When we started EV3 in 2022, the most common reaction to the DePIN thesis was a simple "De-what? What's that?". Today, we're more likely to hear "DePIN is dead."
DePIN went from unknown, to idolized, to dismissed—its first full cycle. The OG class of DePINs you've probably heard of are trading down 94-99% from their all-time highs. Aggregate DePIN market cap fell -80% in 2025, from $50B to $10B.
With skeptics taking victory laps, we have never been more excited about the future of the space. DePIN is an inevitable global movement. Today, we are releasing EV3's annual State of DePIN 2025 report alongside our friend Dylan Bane from Messari.
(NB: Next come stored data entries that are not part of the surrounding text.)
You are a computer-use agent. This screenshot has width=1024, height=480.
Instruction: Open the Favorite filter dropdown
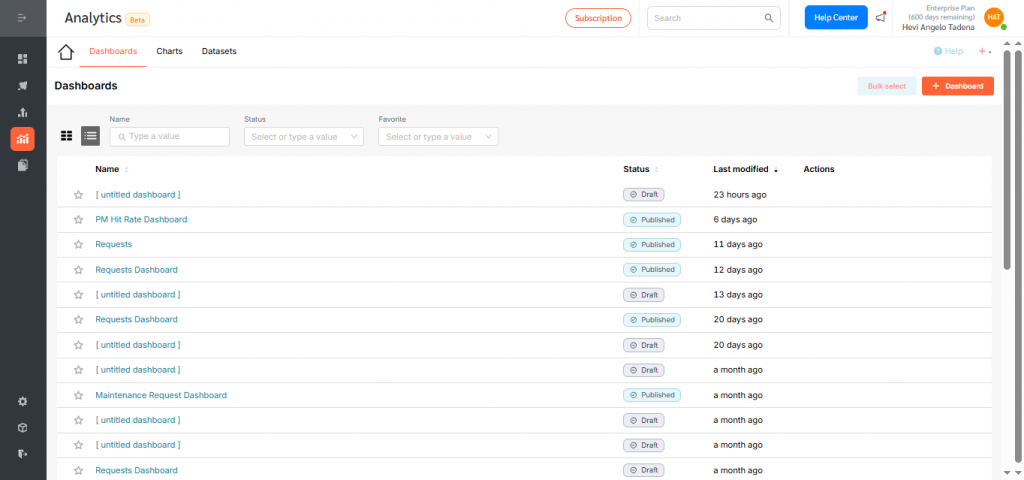tap(438, 137)
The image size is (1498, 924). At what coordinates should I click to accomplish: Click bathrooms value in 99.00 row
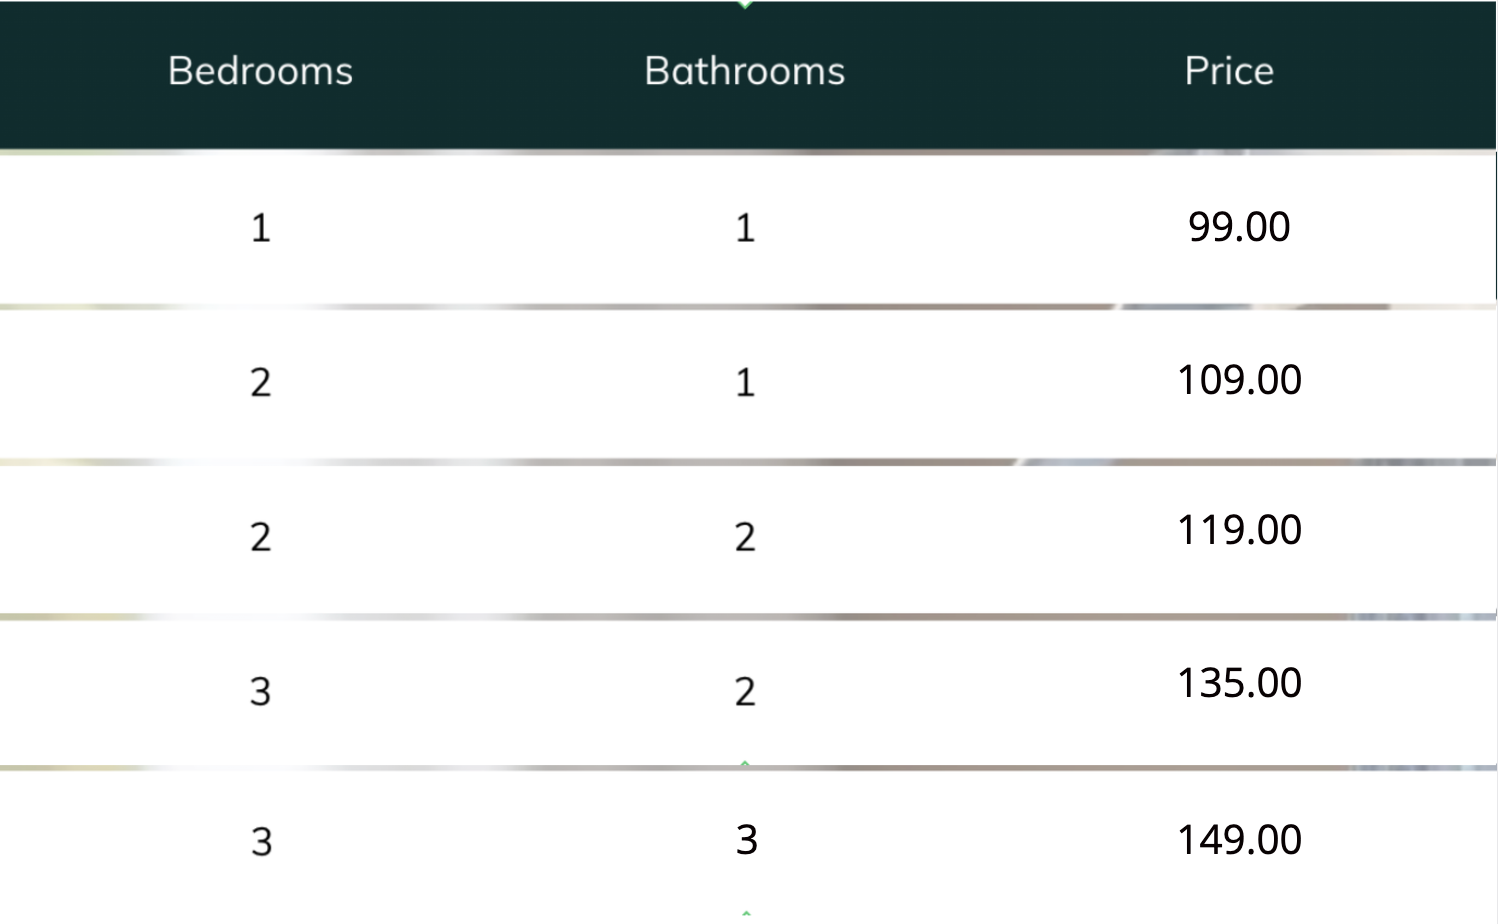coord(745,228)
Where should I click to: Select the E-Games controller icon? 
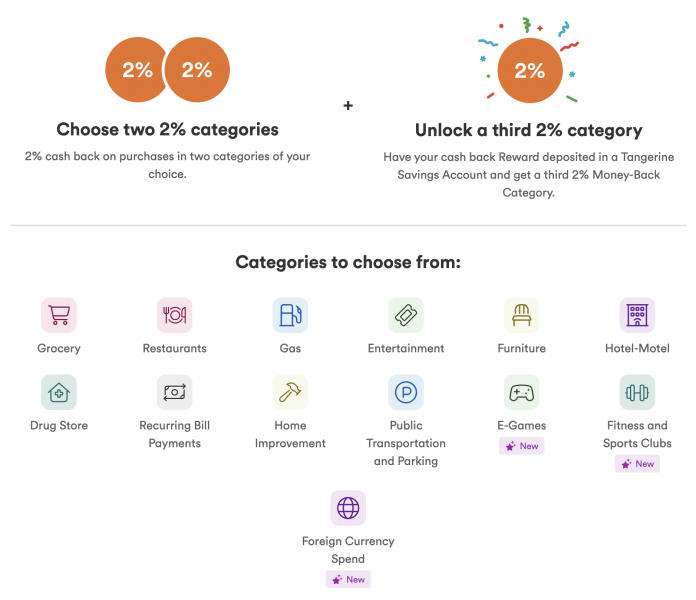521,392
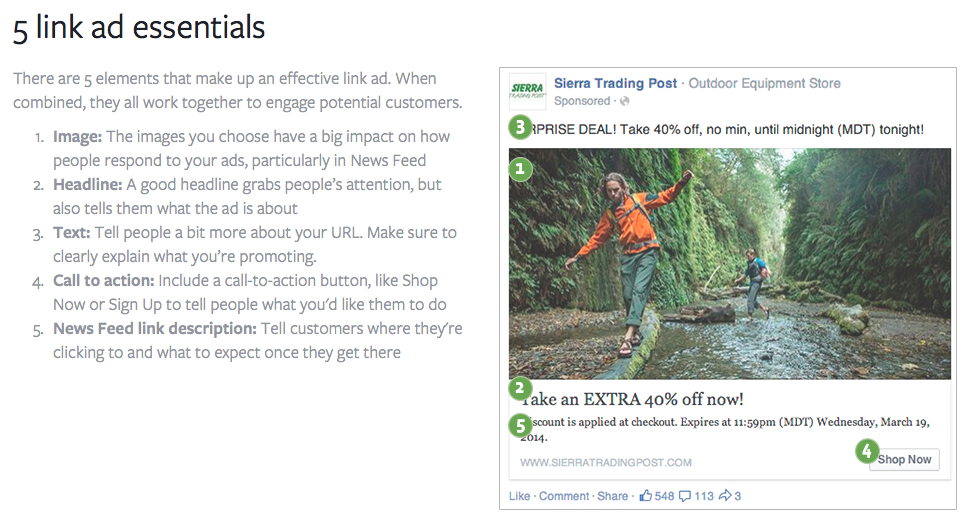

You can read the full 60-page report here: https://messari.io/report/state-of-depin-2025
The DePIN Thesis: What Did We Get Right?
Many of the theories we had about DePIN back in 2021 were proven correct, and now have a cycle's worth of data to support them. But investors' attention spans are limited: with token prices in decline, very few people are paying attention to the economic fundamentals of the leading DePINs. Namely, we correctly predicted that:
DePINs would scale to global coverage faster than web2 competitors
Large enterprises would be willing to pay for DePIN-powered services
Miners would earn competitive returns from paid usage vs incentives
DePIN revenue growth would be more resilient than both DeFi and L1s
DePIN's true potential would be unlocked only with DeFi composability
The proof is in the pudding. Helium connected 1M IoT hotspots. Geodnet covers 80% of populated areas of the earth. Hivemapper maps 37% of global roads. Each of those supply-side buildouts happened in less than two years. It's not easy, but there is a clear path to global infra buildouts via DePIN.
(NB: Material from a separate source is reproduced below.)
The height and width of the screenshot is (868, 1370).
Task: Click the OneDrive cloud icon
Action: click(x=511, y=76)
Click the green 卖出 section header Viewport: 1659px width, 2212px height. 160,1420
On the demand side, enterprise demand for DePIN services is exploding. We believed that DePIN's advantages in cost, scale, and speed of supply-side buildouts would entice demand from the world's largest companies. We were correct. Today, the biggest telcos - AT&T and T-Mobile - pay Helium >$1M per month to offload customer traffic onto WiFi hotspots. The biggest ridesharing companies - Grab and Lyft - buy mapping data from Natix and Hivemapper to improve logistics, and the biggest automotive companies - Valeo and Volkswagen - buy video data from them to train autonomous vehicles. The world's leading AI labs paid Grass $13M in Q4 to scrape and index the public web. Farmers, factories, and fleets paid Geodnet $1.4M in Q4 to enhance accuracy of their GPS sensors. These are only the customers that have been publicly disclosed—behind the scenes, many more large enterprises are renting resources from DePINs at scale. The fact that DePIN has utility for enterprises is no longer an open question.
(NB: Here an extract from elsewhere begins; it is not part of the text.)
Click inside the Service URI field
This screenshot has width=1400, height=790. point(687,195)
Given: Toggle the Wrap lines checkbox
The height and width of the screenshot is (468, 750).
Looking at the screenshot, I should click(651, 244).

When it comes to unit economics, we predicted that DePIN miners would earn strong returns from paid usage - without the need for incentives - and therefore that DePIN networks themselves would approach net deflation. Again we were proven correct. In 2021, buying and deploying a Helium miner paid for itself back in 2-3 weeks, with >99% of the economics coming from inflationary token subsidies (proof of coverage). Today, average paybacks are a more sustainable 6-12 months, with virtually all rewards coming from paid usage. Rewards have entirely shifted from incentives, which go to all miners regardless of usage, to utility, where only the miners providing value to the network get paid. This has caused a healthy increase in dispersion: the top percentile of miners makes 1000%+ IRRs while the bottom decile earns a negative IRR. With real demand, there is no longer any incentive to put up hotspots in places where they will not get used—and as a result, Helium's network has become massively more efficient.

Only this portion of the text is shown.